Sadece ilkokuldan aklımızda kalan Atatürk ilke ve inkılâplarını bilmek midir onu tanımak?
Sadece Ali Rıza efendi ve Makbule hanımın oğlumudur Atatürk?
Sadece Selanik doğumlu olduğu?
Harbiyeli olduğu, Trablusgarp ta cephe komutanı olduğu yetiyor mu onu tanımaya?
***
Hiç o çatık kaşlı, sert bakışlı Atatürk’ün kapağını açıp içindeki Mustafa’ya baktınız mı?
Yanıtınızı biliyorum.
Bakmaya cesaret edemediniz.
Onu çıplak görmekten,Onu insan görmekten,Onu yalın görmekten korktunuz hep.
Çünkü o insan olunca siz savunmasız kalırdınız.
Çünkü onun Atatürk değil de Mustafa olması sizin için yıllardır bir kâbus gibidir.
***
Nutuktan son birkaç kelimeyi beyninize kazımak,
Onuncu yıl marşını kalabalık anınızda koro halinde söylemek,
Anıtkabiri ağlama duvarına çevirmek,
Sadece 10 Kasımlarda onu anmak,
Onun ilkelerinin içinden cımbızla sadece laikliği almak gibi şeylerin dışında Atatürk için yapmış olduğunuz ne var?
...
diye devam eden bir asi ve mavi yazısı... aynen katılıyorum tüm yazdıklarına, benim düşüncelerimi de dillendirmiş. izni olmadan, samimiyetine güvenerek aynen aldım buraya sözlerinin bir kısmını...
3 yorum:
Teşekkürler...
Keşke hepimiz yalın olmayı becerebilsek ve yalınları sevebilsek...

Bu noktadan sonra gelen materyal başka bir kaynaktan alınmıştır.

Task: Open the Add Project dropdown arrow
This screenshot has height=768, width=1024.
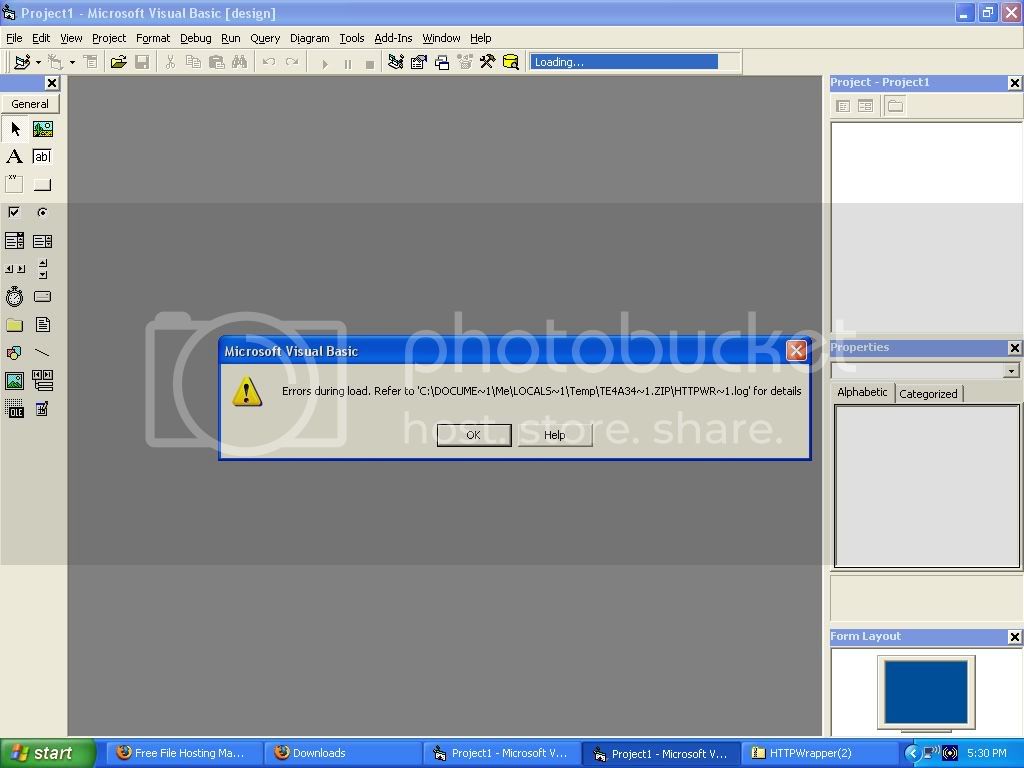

Ve insanları severken onları tanıma mantıklılığını yapabilsek...
Teşekküre gerek yok:) Ben teşekkür ediyorum esas, yazını izinsiz yayınlama cesaretini verdiğin için arkadaşım.
Yazına o kadar katıldım ki söylediğim gibi, yalın sevebilmek, insan olduğunu göre göre sevebilmek, tabulaştırmadan, içten...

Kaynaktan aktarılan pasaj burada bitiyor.